Damage caused by Israeli soldiers inside the Amouri family’s home in June 2025
Amira Hass reports in Haaretz on 28 July 2025:
Uprooted doors, broken cupboards, overturned shelves with their contents scattered across the floor, filthy toilets, broken cisterns, heaps of clothing and mattresses in disarray, and blankets smeared with feces – these are the scenes that greeted the Amouri family when they returned to their home in Balata, the largest refugee camp in the West Bank. They had been forced to leave after Israeli soldiers turned their house into a temporary base.
“I had to run the washing machine for 24 hours straight,” said Dalal Amouri, the mother of the family. “I had to throw out some items, they were so filthy. We found meat taken from the freezer and tossed on the floor. The bathroom was so dirty, we couldn’t even go inside.”
Their house was not the only one. In the last two weeks of June, during Israel’s war with Iran, the military occupied over 250 homes and apartments in refugee camps, villages, and some urban neighborhoods throughout the West Bank. At least 1,350 residents reside in these homes. Most were evicted – usually in the middle of the night. In some cases, the military remained in the homes for only a few hours; in most, the occupation lasted anywhere from two to 11 days.
During these periods, soldiers carried out brief raids on nearby houses. Entire villages, or specific neighborhoods within them, were placed under curfew or strict movement restrictions.
Only a few of the occupied homes were vacant. In some instances, families were confined to a single room while armed soldiers guarded the door. More often, the residents were forced to leave altogether, and the military used the homes as bases – and, in many cases, as detention and interrogation centers for dozens of men.
“The soldiers tore strips of cloth from our clothing and used them to blindfold the detainees,” said Subhiya Hamadeh, also a resident of Balata. One of her neighbors, who had been detained, told her that he was kept in a restroom with six or seven other people for two or three hours before being interrogated and released.
The Israeli army has long practiced turning homes into military positions, outposts, and sniper stations. But occupying such a large number of homes simultaneously across so many areas of the West Bank is unprecedented. According to a preliminary report from the UN Office for the Coordination of Humanitarian Affairs (OCHA) and information that reached Haaretz, most of the affected homes – around 150 – were in towns and villages in the Jenin district, and some 800 people have had to leave them.

● TASKS:
[a] Name every person the report on occupied West Bank homes identifies by full name.
[b] Reproduce, word for word, the portion of the report on occupied West Bank homes that begins with the words containing "The Israeli army" and ends with "to leave them.".

● GIVEN MATERIAL:
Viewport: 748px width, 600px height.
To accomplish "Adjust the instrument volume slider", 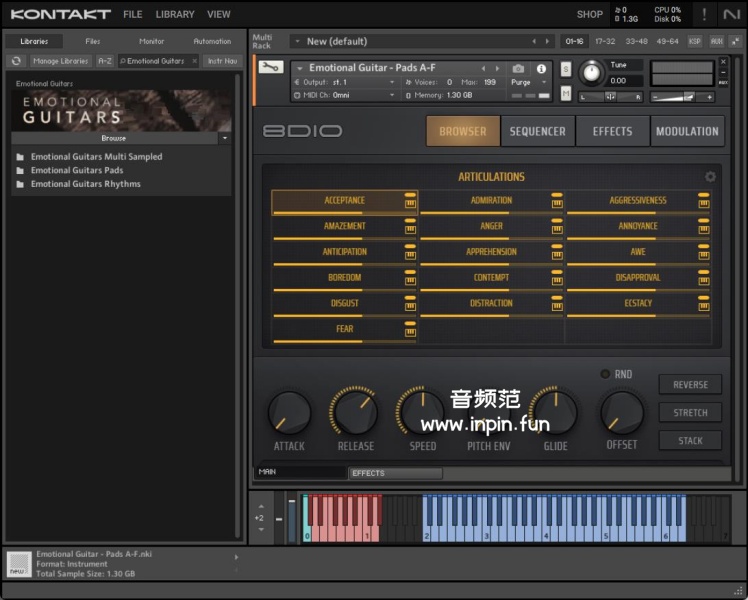I will point(687,97).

● ANSWERS TO THE EXERCISE:
[a]
Amira Hass
Dalal Amouri
Subhiya Hamadeh

[b]
The Israeli army has long practiced turning homes into military positions, outposts, and sniper stations. But occupying such a large number of homes simultaneously across so many areas of the West Bank is unprecedented. According to a preliminary report from the UN Office for the Coordination of Humanitarian Affairs (OCHA) and information that reached Haaretz, most of the affected homes – around 150 – were in towns and villages in the Jenin district, and some 800 people have had to leave them.